— Document excerpt —
BEGIN

Lilly, Astellas Circle Sangamo Assets as Biotech Files for Bankruptcy
AcquisitionM&ABioTech

Lilly, Astellas Circle Sangamo Assets as Biotech Files for Bankruptcy

Jun 23, 2026

Why It Matters

The transactions give Lilly and Astellas early access to cutting‑edge gene‑therapy platforms at distressed prices, accelerating their pipelines and reshaping the biotech M&A landscape.

Key Takeaways

  • Lilly and Astellas act as stalking‑horse bidders in Sangamo’s Chapter 11 auction
  • $18 million upfront paid to Sangamo for AAV capsid technology
  • Astellas targets Fabry disease therapy ST‑920 for acquisition
  • Sangamo retains 77 staff to support assets under sale

Pulse Analysis

Sangamo Therapeutics’ Chapter 11 filing underscores the growing financial strain on mid‑stage biotech firms that rely heavily on capital‑intensive gene‑therapy programs. While the company’s cash runway expired in early 2025, its portfolio of proprietary delivery platforms and rare‑disease candidates retained strategic value. The bankruptcy process allows Sangamo to reorganize under court supervision, preserving core talent and enabling a structured asset sale that could maximize recovery for creditors and shareholders.

Eli Lilly’s bid centers on Sangamo’s adeno‑associated virus capsid (STAC‑BBB), zinc‑finger nucleases, and modular integrase systems—technologies that promise more efficient central‑nervous‑system targeting and broader genome‑editing applications. The $18 million upfront fee, part of a larger potential $1.4 billion deal, reflects Lilly’s willingness to lock in a platform that could accelerate its own CNS pipeline and reduce reliance on external licensing. Astellas, meanwhile, is eyeing the Fabry disease gene therapy isaralgagene civaparvovec, a pivotal‑stage candidate with promising renal outcomes, positioning the Japanese pharma giant to expand its rare‑disease franchise.

For investors and industry observers, the Sangamo sale illustrates how distressed assets can become catalysts for larger players to acquire high‑value technology at a discount. The inclusion of deal protections for the stalking‑horse bidders may set a precedent for future bankruptcy‑driven transactions in the biotech sector. As the assets transition to new owners, the accelerated development of therapies for Fabry disease, prion disorders, and hemophilia A could reshape competitive dynamics and bring novel treatments to market faster than organic R&D alone would allow.

END

— The data —
BEGIN

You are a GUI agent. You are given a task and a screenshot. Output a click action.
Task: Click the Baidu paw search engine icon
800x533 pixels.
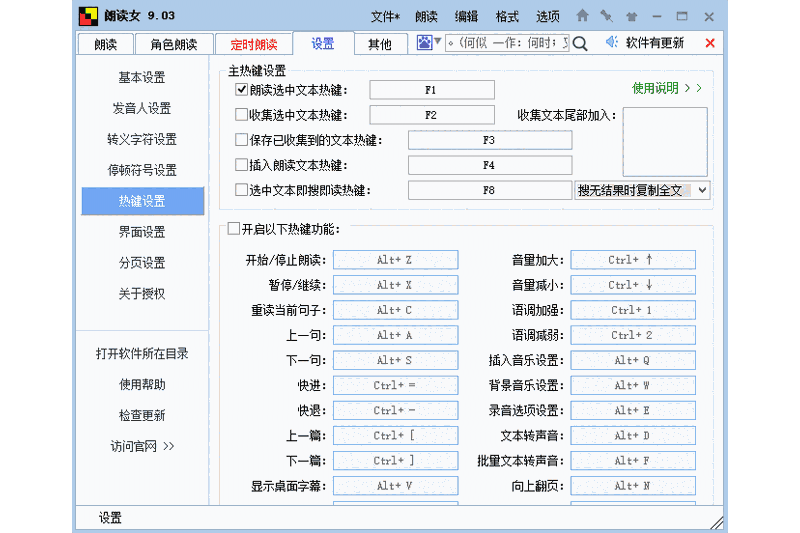424,42
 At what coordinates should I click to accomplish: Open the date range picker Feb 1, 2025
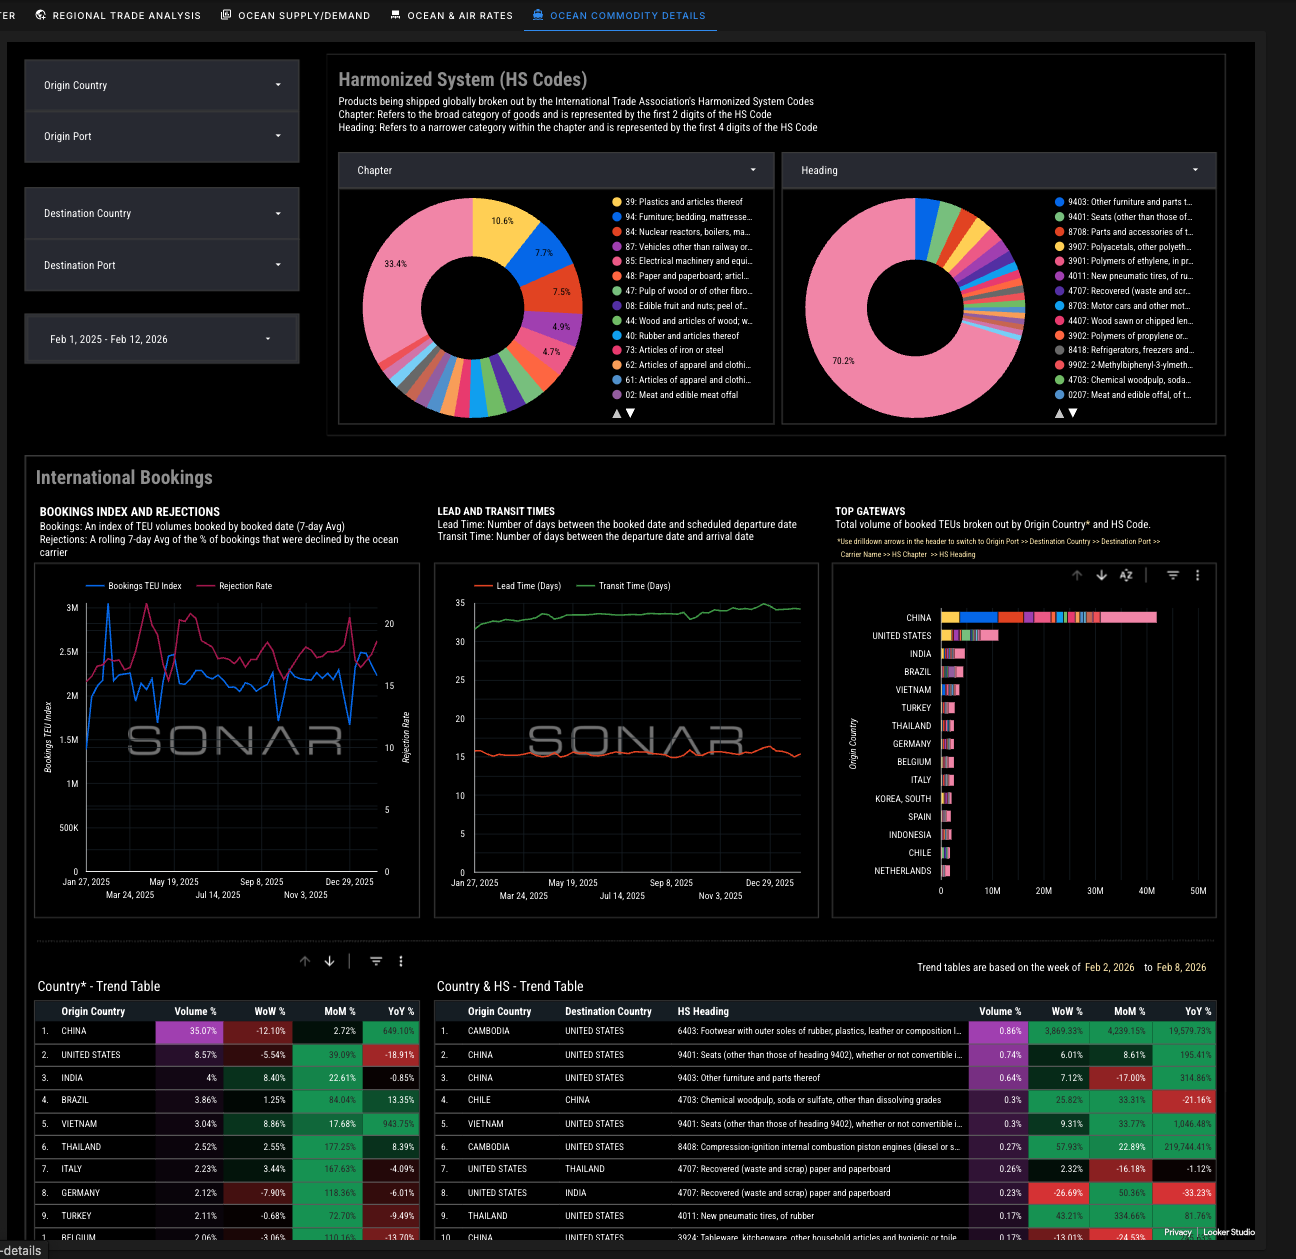162,339
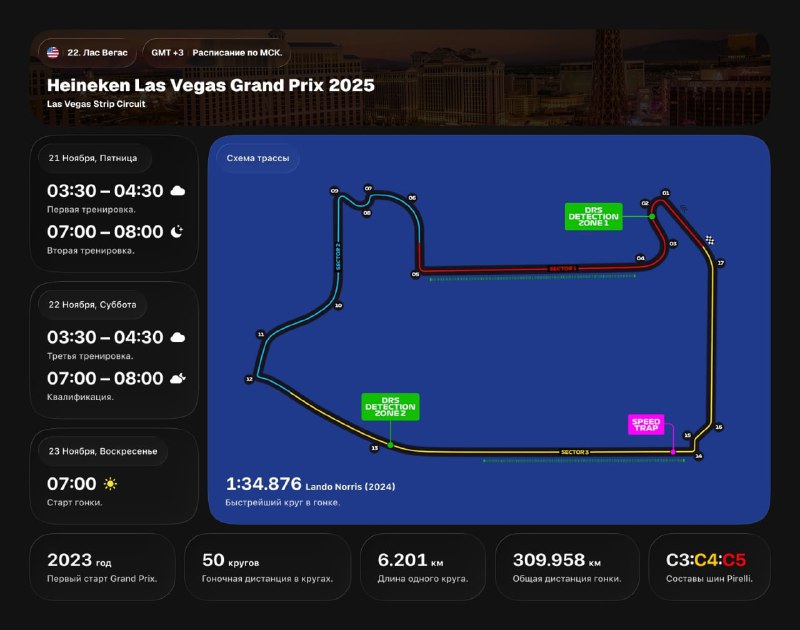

END

— Exercise set —
[a] In the Sangamo bankruptcy article, what disease is the therapy that Astellas wants to acquire meant to treat?
[b] Repeat the Sangamo bankruptcy article from "Sangamo Therapeutics’ Chapter 11" up to and including "creditors and shareholders.".
The rows come from a different source than the article.

— Your responses —
[a] Fabry disease.

[b]
Sangamo Therapeutics’ Chapter 11 filing underscores the growing financial strain on mid‑stage biotech firms that rely heavily on capital‑intensive gene‑therapy programs. While the company’s cash runway expired in early 2025, its portfolio of proprietary delivery platforms and rare‑disease candidates retained strategic value. The bankruptcy process allows Sangamo to reorganize under court supervision, preserving core talent and enabling a structured asset sale that could maximize recovery for creditors and shareholders.